**TASK:** Word for word, set down the entries that follow.

**Stored data:**
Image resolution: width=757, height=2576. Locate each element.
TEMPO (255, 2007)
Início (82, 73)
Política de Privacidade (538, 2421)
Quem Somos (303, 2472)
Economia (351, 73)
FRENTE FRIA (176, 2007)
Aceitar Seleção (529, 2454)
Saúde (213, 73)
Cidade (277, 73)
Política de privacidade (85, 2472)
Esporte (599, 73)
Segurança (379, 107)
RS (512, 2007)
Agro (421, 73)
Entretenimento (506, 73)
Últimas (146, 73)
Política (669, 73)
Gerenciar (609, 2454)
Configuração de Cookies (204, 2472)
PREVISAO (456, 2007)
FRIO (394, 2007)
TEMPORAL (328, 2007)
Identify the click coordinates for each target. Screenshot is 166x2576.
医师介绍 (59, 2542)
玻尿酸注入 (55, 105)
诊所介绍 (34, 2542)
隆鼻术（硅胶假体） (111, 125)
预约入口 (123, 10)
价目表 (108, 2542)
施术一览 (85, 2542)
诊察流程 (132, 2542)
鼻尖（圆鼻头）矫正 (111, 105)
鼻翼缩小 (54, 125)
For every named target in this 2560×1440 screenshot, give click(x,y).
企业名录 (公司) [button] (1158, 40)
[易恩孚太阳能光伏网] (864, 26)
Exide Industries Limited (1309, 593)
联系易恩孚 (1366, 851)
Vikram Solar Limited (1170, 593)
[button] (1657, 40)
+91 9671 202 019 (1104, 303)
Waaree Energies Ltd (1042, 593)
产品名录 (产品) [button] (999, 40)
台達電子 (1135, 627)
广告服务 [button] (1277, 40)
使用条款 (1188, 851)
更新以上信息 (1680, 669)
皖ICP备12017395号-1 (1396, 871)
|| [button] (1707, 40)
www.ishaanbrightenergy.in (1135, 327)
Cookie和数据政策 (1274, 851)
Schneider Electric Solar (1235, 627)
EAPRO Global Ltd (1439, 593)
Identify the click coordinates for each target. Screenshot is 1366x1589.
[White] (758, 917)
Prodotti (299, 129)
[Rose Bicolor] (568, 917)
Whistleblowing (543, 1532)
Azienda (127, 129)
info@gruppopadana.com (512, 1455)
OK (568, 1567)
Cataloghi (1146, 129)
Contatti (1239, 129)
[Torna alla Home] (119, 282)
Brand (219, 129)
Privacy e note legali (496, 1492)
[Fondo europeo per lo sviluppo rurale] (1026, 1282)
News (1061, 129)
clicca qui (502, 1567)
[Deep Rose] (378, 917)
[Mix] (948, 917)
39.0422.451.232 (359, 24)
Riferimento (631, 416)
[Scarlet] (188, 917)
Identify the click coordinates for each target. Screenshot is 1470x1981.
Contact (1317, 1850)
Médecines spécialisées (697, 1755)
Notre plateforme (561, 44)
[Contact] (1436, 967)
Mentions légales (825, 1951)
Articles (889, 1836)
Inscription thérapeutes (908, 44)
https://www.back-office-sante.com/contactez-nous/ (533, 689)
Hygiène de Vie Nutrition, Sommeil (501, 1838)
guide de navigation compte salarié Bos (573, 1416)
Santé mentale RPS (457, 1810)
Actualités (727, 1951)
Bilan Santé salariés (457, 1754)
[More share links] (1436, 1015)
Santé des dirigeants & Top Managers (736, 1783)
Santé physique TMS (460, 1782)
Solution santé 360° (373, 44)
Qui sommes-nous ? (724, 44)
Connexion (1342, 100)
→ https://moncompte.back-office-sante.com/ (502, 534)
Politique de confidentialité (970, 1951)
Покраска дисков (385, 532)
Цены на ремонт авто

**TASK RESULT:**
Image resolution: width=757, height=2576. Locate each element.
TEMPO (255, 2007)
Início (82, 73)
Política de Privacidade (538, 2421)
Quem Somos (303, 2472)
Economia (351, 73)
FRENTE FRIA (176, 2007)
Aceitar Seleção (529, 2454)
Saúde (213, 73)
Cidade (277, 73)
Política de privacidade (85, 2472)
Esporte (599, 73)
Segurança (379, 107)
RS (512, 2007)
Agro (421, 73)
Entretenimento (506, 73)
Últimas (146, 73)
Política (669, 73)
Gerenciar (609, 2454)
Configuração de Cookies (204, 2472)
PREVISAO (456, 2007)
FRIO (394, 2007)
TEMPORAL (328, 2007)
Identify the click coordinates for each target. Screenshot is 166x2576.
医师介绍 (59, 2542)
玻尿酸注入 (55, 105)
诊所介绍 (34, 2542)
隆鼻术（硅胶假体） (111, 125)
预约入口 (123, 10)
价目表 (108, 2542)
施术一览 (85, 2542)
诊察流程 (132, 2542)
鼻尖（圆鼻头）矫正 (111, 105)
鼻翼缩小 (54, 125)
For every named target in this 2560×1440 screenshot, give click(x,y).
企业名录 (公司) [button] (1158, 40)
[易恩孚太阳能光伏网] (864, 26)
Exide Industries Limited (1309, 593)
联系易恩孚 (1366, 851)
Vikram Solar Limited (1170, 593)
[button] (1657, 40)
+91 9671 202 019 (1104, 303)
Waaree Energies Ltd (1042, 593)
产品名录 (产品) [button] (999, 40)
台達電子 (1135, 627)
广告服务 [button] (1277, 40)
使用条款 (1188, 851)
更新以上信息 (1680, 669)
皖ICP备12017395号-1 (1396, 871)
|| [button] (1707, 40)
www.ishaanbrightenergy.in (1135, 327)
Cookie和数据政策 (1274, 851)
Schneider Electric Solar (1235, 627)
EAPRO Global Ltd (1439, 593)
Identify the click coordinates for each target. Screenshot is 1366x1589.
[White] (758, 917)
Prodotti (299, 129)
[Rose Bicolor] (568, 917)
Whistleblowing (543, 1532)
Azienda (127, 129)
info@gruppopadana.com (512, 1455)
OK (568, 1567)
Cataloghi (1146, 129)
Contatti (1239, 129)
[Torna alla Home] (119, 282)
Brand (219, 129)
Privacy e note legali (496, 1492)
[Fondo europeo per lo sviluppo rurale] (1026, 1282)
News (1061, 129)
clicca qui (502, 1567)
[Deep Rose] (378, 917)
[Mix] (948, 917)
39.0422.451.232 (359, 24)
Riferimento (631, 416)
[Scarlet] (188, 917)
Identify the click coordinates for each target. Screenshot is 1470x1981.
Contact (1317, 1850)
Médecines spécialisées (697, 1755)
Notre plateforme (561, 44)
[Contact] (1436, 967)
Mentions légales (825, 1951)
Articles (889, 1836)
Inscription thérapeutes (908, 44)
https://www.back-office-sante.com/contactez-nous/ (533, 689)
Hygiène de Vie Nutrition, Sommeil (501, 1838)
guide de navigation compte salarié Bos (573, 1416)
Santé mentale RPS (457, 1810)
Actualités (727, 1951)
Bilan Santé salariés (457, 1754)
[More share links] (1436, 1015)
Santé des dirigeants & Top Managers (736, 1783)
Santé physique TMS (460, 1782)
Solution santé 360° (373, 44)
Qui sommes-nous ? (724, 44)
Connexion (1342, 100)
→ https://moncompte.back-office-sante.com/ (502, 534)
Politique de confidentialité (970, 1951)
Покраска дисков (385, 532)
Цены на ремонт авто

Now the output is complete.